Instruction
Write out as a numbered list, with blank lines skipped, only the lines that begin at the line containing "Find the location of a" and stop after the line containing "keywords-field is located".

Data records
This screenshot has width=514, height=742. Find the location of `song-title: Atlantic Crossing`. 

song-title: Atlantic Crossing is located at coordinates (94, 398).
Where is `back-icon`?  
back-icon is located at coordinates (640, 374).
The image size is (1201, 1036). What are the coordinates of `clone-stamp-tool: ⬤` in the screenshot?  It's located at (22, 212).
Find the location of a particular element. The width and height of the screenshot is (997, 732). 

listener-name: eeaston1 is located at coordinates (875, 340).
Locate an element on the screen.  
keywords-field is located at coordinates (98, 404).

* * *

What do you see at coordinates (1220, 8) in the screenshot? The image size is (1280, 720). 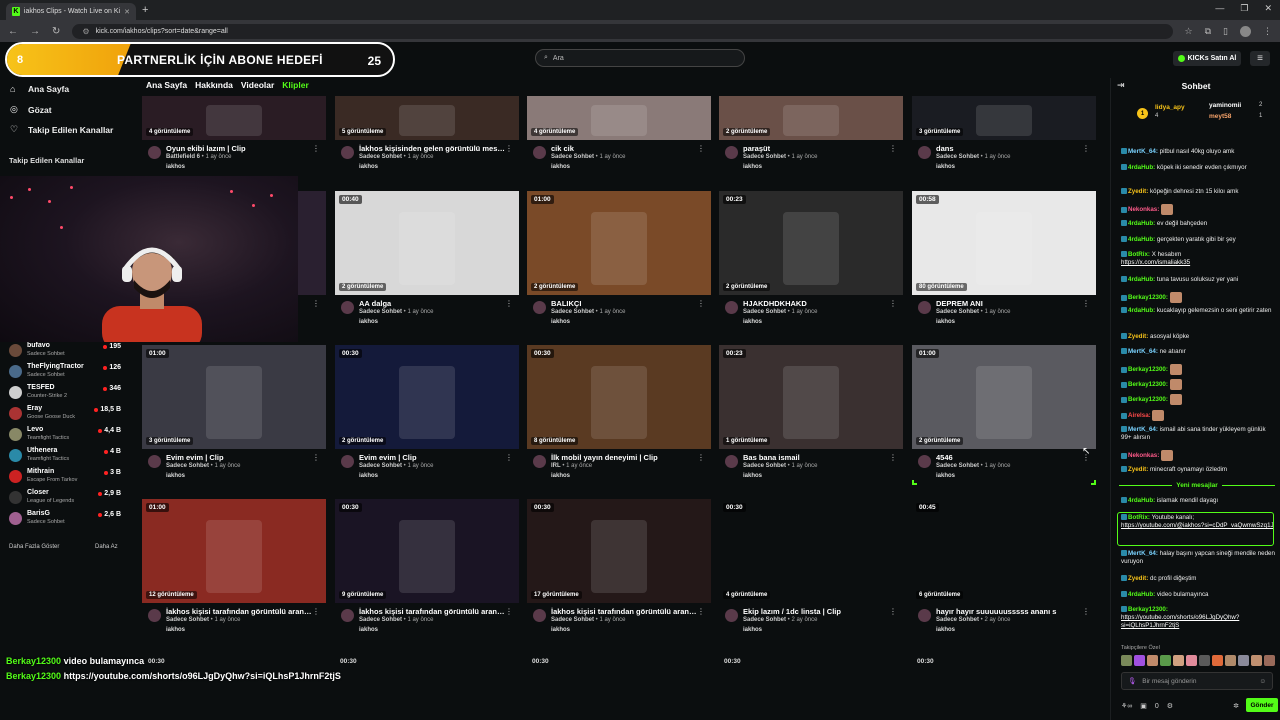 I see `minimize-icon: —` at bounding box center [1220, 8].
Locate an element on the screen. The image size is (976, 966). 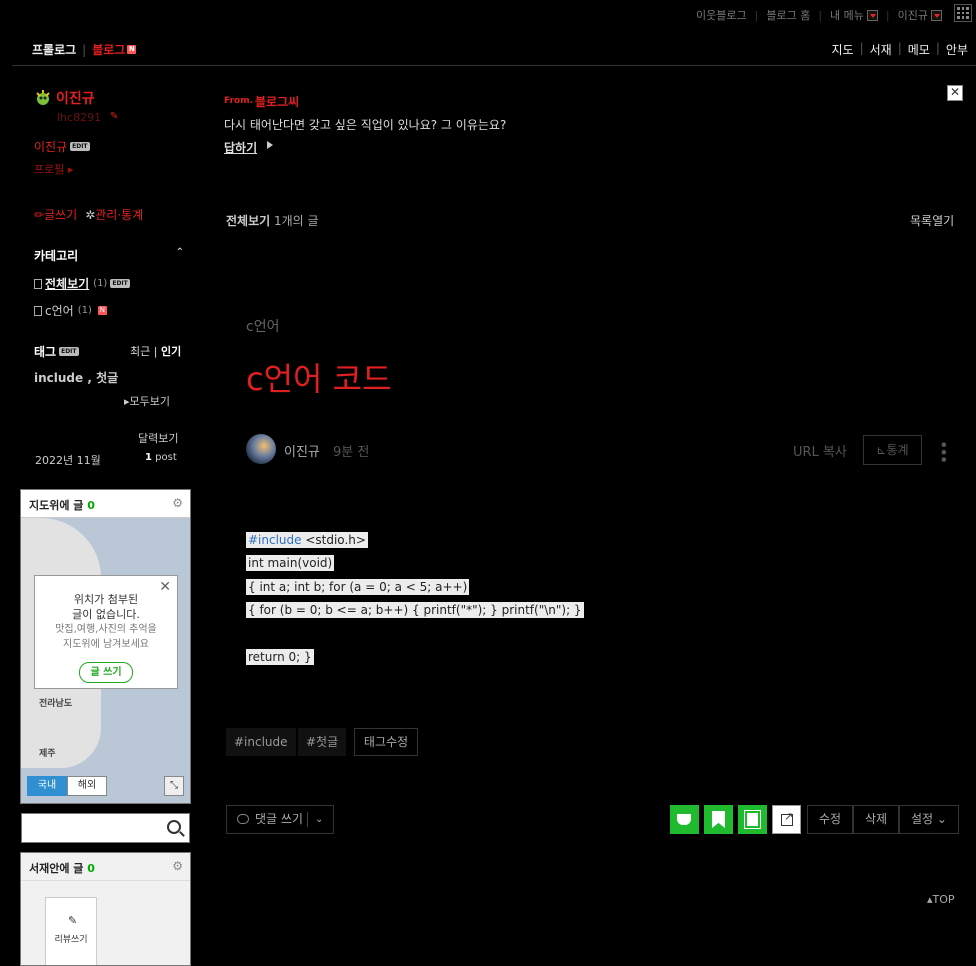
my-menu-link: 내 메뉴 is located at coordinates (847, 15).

Result of this task
1. Find the location of a particular element. The width and height of the screenshot is (997, 732). 
2. listener-name: eeaston1 is located at coordinates (875, 340).
3. Locate an element on the screen.  
4. keywords-field is located at coordinates (98, 404).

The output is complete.